The strategies most companies employ in the workplace actually hinder focus and hurt creativity. Fortunately, there’s an answer. Let’s take a look at the “right” and the “wrong” ways to create focus. Then we’ll take a look at how you can use these techniques in your life, and your company, right now.

The “Wrong” Way to Create Focus

Traditional management wisdom has two strategies for creating focus and motivation: the carrot and the stick. Those who achieve are given financial rewards, while underperformers are threatened with poor performance reports, demotions or termination.

Companies from tiny startups to Fortune 100 corporations employ these two strategies. Yet, do they actually work?

Decades of scientific data paint a conclusive picture. The answer? These strategies absolutely don’t create quality focus. Instead, they do the opposite.

Studies show that when given low-level, repetitive tasks, the carrot and the stick do indeed work. However, in tasks that involve creativity, outside the box thinking and personal initiative, the carrot and the stick approach has the opposite effect. It creates tunnel vision, causing people to lose their creativity and instead take longer to solve creative problems. It also floods the nervous system with stress, which further hinders mental function.
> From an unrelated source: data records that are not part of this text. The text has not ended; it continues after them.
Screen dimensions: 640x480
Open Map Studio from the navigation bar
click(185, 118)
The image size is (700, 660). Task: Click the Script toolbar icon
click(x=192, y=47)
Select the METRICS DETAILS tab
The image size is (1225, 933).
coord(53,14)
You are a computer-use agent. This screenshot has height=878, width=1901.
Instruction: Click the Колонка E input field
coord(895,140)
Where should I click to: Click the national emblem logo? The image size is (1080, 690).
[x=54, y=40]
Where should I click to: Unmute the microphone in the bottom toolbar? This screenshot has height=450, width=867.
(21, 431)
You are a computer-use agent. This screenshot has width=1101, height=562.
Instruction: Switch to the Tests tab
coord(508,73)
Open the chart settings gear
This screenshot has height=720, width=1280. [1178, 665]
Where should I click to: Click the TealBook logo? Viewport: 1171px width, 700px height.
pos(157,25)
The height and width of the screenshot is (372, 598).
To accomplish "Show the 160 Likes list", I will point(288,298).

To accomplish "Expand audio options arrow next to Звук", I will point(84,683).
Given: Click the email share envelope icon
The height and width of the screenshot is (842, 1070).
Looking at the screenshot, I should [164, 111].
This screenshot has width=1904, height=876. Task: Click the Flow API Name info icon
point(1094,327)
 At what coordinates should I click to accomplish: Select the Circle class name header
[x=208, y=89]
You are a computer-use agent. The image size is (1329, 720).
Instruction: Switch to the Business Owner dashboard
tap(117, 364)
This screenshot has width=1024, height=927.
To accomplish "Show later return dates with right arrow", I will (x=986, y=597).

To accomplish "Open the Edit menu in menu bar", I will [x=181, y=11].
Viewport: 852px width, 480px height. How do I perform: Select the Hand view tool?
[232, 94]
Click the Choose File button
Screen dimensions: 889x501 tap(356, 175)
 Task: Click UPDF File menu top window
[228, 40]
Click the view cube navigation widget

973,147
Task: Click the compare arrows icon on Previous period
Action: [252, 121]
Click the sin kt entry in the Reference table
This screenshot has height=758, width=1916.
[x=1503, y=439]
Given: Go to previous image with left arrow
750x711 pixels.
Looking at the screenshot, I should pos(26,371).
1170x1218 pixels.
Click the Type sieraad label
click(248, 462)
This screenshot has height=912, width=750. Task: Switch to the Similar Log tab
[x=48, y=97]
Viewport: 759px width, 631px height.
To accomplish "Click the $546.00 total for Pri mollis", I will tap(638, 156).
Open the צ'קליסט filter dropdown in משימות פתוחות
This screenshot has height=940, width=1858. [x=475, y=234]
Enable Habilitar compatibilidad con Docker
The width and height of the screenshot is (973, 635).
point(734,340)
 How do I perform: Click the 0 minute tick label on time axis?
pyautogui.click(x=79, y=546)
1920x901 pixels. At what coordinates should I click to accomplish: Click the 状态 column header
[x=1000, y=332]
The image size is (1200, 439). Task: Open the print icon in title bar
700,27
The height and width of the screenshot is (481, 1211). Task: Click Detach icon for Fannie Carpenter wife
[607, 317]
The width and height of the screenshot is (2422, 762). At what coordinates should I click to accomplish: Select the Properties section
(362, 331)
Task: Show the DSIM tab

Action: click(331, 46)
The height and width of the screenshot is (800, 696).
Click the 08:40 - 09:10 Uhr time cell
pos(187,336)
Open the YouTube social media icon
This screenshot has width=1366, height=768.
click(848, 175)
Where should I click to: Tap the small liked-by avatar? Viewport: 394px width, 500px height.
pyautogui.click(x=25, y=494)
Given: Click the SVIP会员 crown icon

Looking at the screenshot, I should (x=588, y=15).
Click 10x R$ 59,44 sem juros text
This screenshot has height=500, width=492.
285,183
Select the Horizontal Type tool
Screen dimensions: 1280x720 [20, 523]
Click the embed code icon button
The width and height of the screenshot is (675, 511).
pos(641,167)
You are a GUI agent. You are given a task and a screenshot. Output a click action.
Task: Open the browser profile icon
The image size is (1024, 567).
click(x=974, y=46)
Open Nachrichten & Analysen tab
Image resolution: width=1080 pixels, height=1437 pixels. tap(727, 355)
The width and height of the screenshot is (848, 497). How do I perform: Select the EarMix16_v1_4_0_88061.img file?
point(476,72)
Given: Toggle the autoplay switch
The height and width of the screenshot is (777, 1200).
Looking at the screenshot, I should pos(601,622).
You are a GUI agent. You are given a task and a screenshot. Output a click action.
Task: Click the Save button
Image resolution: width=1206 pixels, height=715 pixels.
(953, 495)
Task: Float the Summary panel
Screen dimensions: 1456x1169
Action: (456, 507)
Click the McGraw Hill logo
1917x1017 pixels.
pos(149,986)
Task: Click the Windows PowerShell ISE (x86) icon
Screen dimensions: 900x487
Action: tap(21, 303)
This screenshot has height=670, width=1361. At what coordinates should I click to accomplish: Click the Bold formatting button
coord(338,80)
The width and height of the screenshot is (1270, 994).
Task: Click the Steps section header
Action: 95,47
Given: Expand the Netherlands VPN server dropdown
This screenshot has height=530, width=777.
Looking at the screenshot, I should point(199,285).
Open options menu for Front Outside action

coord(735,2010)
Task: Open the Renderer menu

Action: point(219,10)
Despite the overwhelming research and scientific data, managers all around the world still rely heavily on these tactics. In fact, people often use these tactics on themselves. They create their own carrots and their own sticks. For example, people often try to change their eating habits by threatening themselves or rewarding themselves for sticking to a diet. Yet, these tactics are just as ineffective for self-management as they are in managing others.

The “Right” Way to Create Focus

So, what’s the alternative?

First and foremost, true focus comes from an alignment of values. For individuals, that means making sure your line of work is in deep alignment with what you stand for. For corporations, that means aligning your staff with your corporate values. This can’t be overstated. People will work harder for their values than they ever will for money. More importantly, this kind of motivation doesn’t cause “tunnel vision.” Instead, it causes natural focus and brings out innate creativity.

When you’re aligned, work doesn’t feel like work. It feels deeply meaningful to you and naturally generates a state of flow. Flow happen when you’re passionate about what you’re doing, and when what you’re doing matches your skill level. It’s hard enough to be challenging, yet not so hard that it’s demotivating.

A regular mindfulness practice can also work wonders on focus, creativity and concentration. Mindfulness helps train your brain to be still, so outside thoughts don’t interrupt your work. It helps reduce stress and directs blood flow to the prefrontal cortex, both of which will help improve your productivity.

True high-productivity states of focus come from alignment and peace of mind, rather than stress and coercion. This applies on both a personal level, as well as an organizational level.
Are you or your organization using the “carrot and the stick” model? If so, try an experiment. Spend a month focusing on values and on mindfulness instead. The results might astound you.